[Saved entries]
━━━━━━

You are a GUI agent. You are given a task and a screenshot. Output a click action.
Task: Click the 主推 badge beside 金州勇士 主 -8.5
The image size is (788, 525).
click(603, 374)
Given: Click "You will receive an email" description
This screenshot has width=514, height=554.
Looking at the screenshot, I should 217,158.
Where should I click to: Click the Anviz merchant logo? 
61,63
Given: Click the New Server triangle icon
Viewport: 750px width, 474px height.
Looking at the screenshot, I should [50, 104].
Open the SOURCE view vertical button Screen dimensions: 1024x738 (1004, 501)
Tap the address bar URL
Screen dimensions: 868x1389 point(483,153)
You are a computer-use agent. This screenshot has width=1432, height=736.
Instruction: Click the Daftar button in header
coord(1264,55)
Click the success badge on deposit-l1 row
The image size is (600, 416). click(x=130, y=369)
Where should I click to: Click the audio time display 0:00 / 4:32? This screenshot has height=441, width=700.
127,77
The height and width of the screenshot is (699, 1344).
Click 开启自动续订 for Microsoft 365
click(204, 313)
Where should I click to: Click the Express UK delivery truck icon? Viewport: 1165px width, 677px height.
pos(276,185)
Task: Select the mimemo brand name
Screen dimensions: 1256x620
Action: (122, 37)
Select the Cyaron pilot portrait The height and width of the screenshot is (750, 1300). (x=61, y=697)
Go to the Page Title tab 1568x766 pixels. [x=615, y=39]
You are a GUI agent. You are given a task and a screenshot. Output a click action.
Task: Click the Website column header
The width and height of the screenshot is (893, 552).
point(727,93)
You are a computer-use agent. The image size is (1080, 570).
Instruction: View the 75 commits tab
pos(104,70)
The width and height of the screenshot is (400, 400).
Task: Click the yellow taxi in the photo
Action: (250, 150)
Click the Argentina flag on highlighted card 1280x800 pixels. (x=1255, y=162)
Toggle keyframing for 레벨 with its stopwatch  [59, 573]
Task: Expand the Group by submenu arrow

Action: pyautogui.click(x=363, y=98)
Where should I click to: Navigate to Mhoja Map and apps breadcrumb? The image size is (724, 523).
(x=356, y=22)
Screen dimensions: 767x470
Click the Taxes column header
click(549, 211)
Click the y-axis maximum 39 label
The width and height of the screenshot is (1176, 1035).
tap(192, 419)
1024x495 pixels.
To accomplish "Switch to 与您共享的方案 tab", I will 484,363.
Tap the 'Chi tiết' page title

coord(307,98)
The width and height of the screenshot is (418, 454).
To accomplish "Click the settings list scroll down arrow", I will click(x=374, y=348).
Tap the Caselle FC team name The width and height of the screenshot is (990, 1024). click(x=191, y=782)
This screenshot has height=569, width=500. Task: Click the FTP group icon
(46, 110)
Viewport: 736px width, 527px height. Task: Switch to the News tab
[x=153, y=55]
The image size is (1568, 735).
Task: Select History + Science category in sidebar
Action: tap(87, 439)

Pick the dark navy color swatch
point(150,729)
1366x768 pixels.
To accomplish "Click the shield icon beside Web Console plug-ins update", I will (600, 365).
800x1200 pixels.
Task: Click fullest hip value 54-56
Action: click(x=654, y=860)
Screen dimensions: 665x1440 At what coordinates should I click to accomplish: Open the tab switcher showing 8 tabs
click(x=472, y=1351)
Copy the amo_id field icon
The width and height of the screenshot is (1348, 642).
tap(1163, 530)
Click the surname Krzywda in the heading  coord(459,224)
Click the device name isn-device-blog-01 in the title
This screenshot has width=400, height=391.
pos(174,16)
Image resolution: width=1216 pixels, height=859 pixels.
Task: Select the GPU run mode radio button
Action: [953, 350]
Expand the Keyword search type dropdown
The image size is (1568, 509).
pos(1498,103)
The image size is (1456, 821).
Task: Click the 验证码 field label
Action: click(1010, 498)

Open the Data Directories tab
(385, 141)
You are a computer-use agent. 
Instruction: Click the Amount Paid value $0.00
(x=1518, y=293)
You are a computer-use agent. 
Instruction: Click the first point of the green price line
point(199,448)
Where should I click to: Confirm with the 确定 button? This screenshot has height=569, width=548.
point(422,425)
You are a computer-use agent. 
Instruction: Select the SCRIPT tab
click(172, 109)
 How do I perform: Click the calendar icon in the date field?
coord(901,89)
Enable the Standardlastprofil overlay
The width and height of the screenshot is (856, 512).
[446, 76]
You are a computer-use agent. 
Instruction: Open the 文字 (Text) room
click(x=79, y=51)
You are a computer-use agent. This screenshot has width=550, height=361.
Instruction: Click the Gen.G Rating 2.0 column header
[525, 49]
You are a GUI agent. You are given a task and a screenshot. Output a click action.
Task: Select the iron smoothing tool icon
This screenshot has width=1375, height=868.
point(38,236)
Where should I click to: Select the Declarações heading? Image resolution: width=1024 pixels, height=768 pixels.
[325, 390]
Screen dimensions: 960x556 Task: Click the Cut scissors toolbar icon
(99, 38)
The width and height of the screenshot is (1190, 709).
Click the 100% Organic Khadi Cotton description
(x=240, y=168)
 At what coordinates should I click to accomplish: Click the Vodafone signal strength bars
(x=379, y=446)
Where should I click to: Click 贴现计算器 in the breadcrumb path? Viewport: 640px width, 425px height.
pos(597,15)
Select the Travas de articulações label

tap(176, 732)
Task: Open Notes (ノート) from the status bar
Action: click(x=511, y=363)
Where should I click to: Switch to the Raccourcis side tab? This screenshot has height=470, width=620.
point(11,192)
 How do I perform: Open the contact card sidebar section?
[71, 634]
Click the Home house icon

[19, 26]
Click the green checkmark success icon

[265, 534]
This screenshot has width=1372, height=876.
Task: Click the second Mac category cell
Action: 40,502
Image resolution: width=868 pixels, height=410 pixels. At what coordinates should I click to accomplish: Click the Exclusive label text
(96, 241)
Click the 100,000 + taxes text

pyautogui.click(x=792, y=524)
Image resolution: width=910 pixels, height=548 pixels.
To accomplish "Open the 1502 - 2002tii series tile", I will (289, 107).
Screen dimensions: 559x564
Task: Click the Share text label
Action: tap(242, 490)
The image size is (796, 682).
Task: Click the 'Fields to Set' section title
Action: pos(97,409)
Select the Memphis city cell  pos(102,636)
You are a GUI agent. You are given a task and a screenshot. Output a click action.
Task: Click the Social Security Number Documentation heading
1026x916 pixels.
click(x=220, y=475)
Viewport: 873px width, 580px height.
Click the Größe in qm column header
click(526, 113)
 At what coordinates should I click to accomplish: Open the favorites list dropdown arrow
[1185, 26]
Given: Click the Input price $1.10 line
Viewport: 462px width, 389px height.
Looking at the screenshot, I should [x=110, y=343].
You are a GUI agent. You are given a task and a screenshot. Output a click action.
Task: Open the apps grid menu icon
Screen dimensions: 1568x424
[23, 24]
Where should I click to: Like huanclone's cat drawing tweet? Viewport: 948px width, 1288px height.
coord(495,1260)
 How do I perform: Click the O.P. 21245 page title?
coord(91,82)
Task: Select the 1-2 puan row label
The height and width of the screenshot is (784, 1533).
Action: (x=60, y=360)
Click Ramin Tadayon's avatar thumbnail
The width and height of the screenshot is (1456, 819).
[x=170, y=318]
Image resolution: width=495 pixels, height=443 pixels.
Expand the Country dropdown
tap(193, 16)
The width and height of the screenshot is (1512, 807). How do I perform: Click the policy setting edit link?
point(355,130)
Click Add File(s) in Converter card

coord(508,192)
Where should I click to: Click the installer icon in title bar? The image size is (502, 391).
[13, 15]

━━━━━━

Line by line, copy the records exactly.

You are a GUI agent. You are given a task and a screenshot. Output a click action.
Task: Click the 主推 badge beside 金州勇士 主 -8.5
The image size is (788, 525).
click(603, 374)
Given: Click "You will receive an email" description
This screenshot has width=514, height=554.
Looking at the screenshot, I should 217,158.
Where should I click to: Click the Anviz merchant logo? 
61,63
Given: Click the New Server triangle icon
Viewport: 750px width, 474px height.
Looking at the screenshot, I should [50, 104].
Open the SOURCE view vertical button Screen dimensions: 1024x738 (1004, 501)
Tap the address bar URL
Screen dimensions: 868x1389 point(483,153)
You are a computer-use agent. This screenshot has width=1432, height=736.
Instruction: Click the Daftar button in header
coord(1264,55)
Click the success badge on deposit-l1 row
The image size is (600, 416). click(x=130, y=369)
Where should I click to: Click the audio time display 0:00 / 4:32? This screenshot has height=441, width=700.
127,77
The height and width of the screenshot is (699, 1344).
Click 开启自动续订 for Microsoft 365
click(204, 313)
Where should I click to: Click the Express UK delivery truck icon? Viewport: 1165px width, 677px height.
pos(276,185)
Task: Select the mimemo brand name
Screen dimensions: 1256x620
Action: (122, 37)
Select the Cyaron pilot portrait The height and width of the screenshot is (750, 1300). (x=61, y=697)
Go to the Page Title tab 1568x766 pixels. [x=615, y=39]
You are a GUI agent. You are given a task and a screenshot. Output a click action.
Task: Click the Website column header
The width and height of the screenshot is (893, 552).
point(727,93)
You are a computer-use agent. The image size is (1080, 570).
Instruction: View the 75 commits tab
pos(104,70)
The width and height of the screenshot is (400, 400).
Task: Click the yellow taxi in the photo
Action: (250, 150)
Click the Argentina flag on highlighted card 1280x800 pixels. (x=1255, y=162)
Toggle keyframing for 레벨 with its stopwatch  [59, 573]
Task: Expand the Group by submenu arrow

Action: pyautogui.click(x=363, y=98)
Where should I click to: Navigate to Mhoja Map and apps breadcrumb? The image size is (724, 523).
(x=356, y=22)
Screen dimensions: 767x470
Click the Taxes column header
click(549, 211)
Click the y-axis maximum 39 label
The width and height of the screenshot is (1176, 1035).
tap(192, 419)
1024x495 pixels.
To accomplish "Switch to 与您共享的方案 tab", I will 484,363.
Tap the 'Chi tiết' page title

coord(307,98)
The width and height of the screenshot is (418, 454).
To accomplish "Click the settings list scroll down arrow", I will click(x=374, y=348).
Tap the Caselle FC team name The width and height of the screenshot is (990, 1024). click(x=191, y=782)
This screenshot has height=569, width=500. Task: Click the FTP group icon
(46, 110)
Viewport: 736px width, 527px height. Task: Switch to the News tab
[x=153, y=55]
The image size is (1568, 735).
Task: Select History + Science category in sidebar
Action: tap(87, 439)

Pick the dark navy color swatch
point(150,729)
1366x768 pixels.
To accomplish "Click the shield icon beside Web Console plug-ins update", I will (600, 365).
800x1200 pixels.
Task: Click fullest hip value 54-56
Action: click(x=654, y=860)
Screen dimensions: 665x1440 At what coordinates should I click to accomplish: Open the tab switcher showing 8 tabs
click(x=472, y=1351)
Copy the amo_id field icon
The width and height of the screenshot is (1348, 642).
tap(1163, 530)
Click the surname Krzywda in the heading  coord(459,224)
Click the device name isn-device-blog-01 in the title
This screenshot has width=400, height=391.
pos(174,16)
Image resolution: width=1216 pixels, height=859 pixels.
Task: Select the GPU run mode radio button
Action: [953, 350]
Expand the Keyword search type dropdown
The image size is (1568, 509).
pos(1498,103)
The image size is (1456, 821).
Task: Click the 验证码 field label
Action: click(1010, 498)

Open the Data Directories tab
(385, 141)
You are a computer-use agent. 
Instruction: Click the Amount Paid value $0.00
(x=1518, y=293)
You are a computer-use agent. 
Instruction: Click the first point of the green price line
point(199,448)
Where should I click to: Confirm with the 确定 button? This screenshot has height=569, width=548.
point(422,425)
You are a computer-use agent. 
Instruction: Select the SCRIPT tab
click(172, 109)
 How do I perform: Click the calendar icon in the date field?
coord(901,89)
Enable the Standardlastprofil overlay
The width and height of the screenshot is (856, 512).
[446, 76]
You are a computer-use agent. 
Instruction: Open the 文字 (Text) room
click(x=79, y=51)
You are a computer-use agent. This screenshot has width=550, height=361.
Instruction: Click the Gen.G Rating 2.0 column header
[525, 49]
You are a GUI agent. You are given a task and a screenshot. Output a click action.
Task: Select the iron smoothing tool icon
This screenshot has width=1375, height=868.
point(38,236)
Where should I click to: Select the Declarações heading? Image resolution: width=1024 pixels, height=768 pixels.
[325, 390]
Screen dimensions: 960x556 Task: Click the Cut scissors toolbar icon
(99, 38)
The width and height of the screenshot is (1190, 709).
Click the 100% Organic Khadi Cotton description
(x=240, y=168)
 At what coordinates should I click to accomplish: Click the Vodafone signal strength bars
(x=379, y=446)
Where should I click to: Click 贴现计算器 in the breadcrumb path? Viewport: 640px width, 425px height.
pos(597,15)
Select the Travas de articulações label

tap(176, 732)
Task: Open Notes (ノート) from the status bar
Action: click(x=511, y=363)
Where should I click to: Switch to the Raccourcis side tab? This screenshot has height=470, width=620.
point(11,192)
 How do I perform: Open the contact card sidebar section?
[71, 634]
Click the Home house icon

[19, 26]
Click the green checkmark success icon

[265, 534]
This screenshot has width=1372, height=876.
Task: Click the second Mac category cell
Action: 40,502
Image resolution: width=868 pixels, height=410 pixels. At what coordinates should I click to accomplish: Click the Exclusive label text
(96, 241)
Click the 100,000 + taxes text

pyautogui.click(x=792, y=524)
Image resolution: width=910 pixels, height=548 pixels.
To accomplish "Open the 1502 - 2002tii series tile", I will (289, 107).
Screen dimensions: 559x564
Task: Click the Share text label
Action: tap(242, 490)
The image size is (796, 682).
Task: Click the 'Fields to Set' section title
Action: pos(97,409)
Select the Memphis city cell  pos(102,636)
You are a GUI agent. You are given a task and a screenshot. Output a click action.
Task: Click the Social Security Number Documentation heading
1026x916 pixels.
click(x=220, y=475)
Viewport: 873px width, 580px height.
Click the Größe in qm column header
click(526, 113)
 At what coordinates should I click to accomplish: Open the favorites list dropdown arrow
[1185, 26]
Given: Click the Input price $1.10 line
Viewport: 462px width, 389px height.
Looking at the screenshot, I should [x=110, y=343].
You are a GUI agent. You are given a task and a screenshot. Output a click action.
Task: Open the apps grid menu icon
Screen dimensions: 1568x424
[23, 24]
Where should I click to: Like huanclone's cat drawing tweet? Viewport: 948px width, 1288px height.
coord(495,1260)
 How do I perform: Click the O.P. 21245 page title?
coord(91,82)
Task: Select the 1-2 puan row label
The height and width of the screenshot is (784, 1533).
Action: (x=60, y=360)
Click Ramin Tadayon's avatar thumbnail
The width and height of the screenshot is (1456, 819).
[x=170, y=318]
Image resolution: width=495 pixels, height=443 pixels.
Expand the Country dropdown
tap(193, 16)
The width and height of the screenshot is (1512, 807). How do I perform: Click the policy setting edit link?
point(355,130)
Click Add File(s) in Converter card

coord(508,192)
Where should I click to: Click the installer icon in title bar? The image size is (502, 391).
[13, 15]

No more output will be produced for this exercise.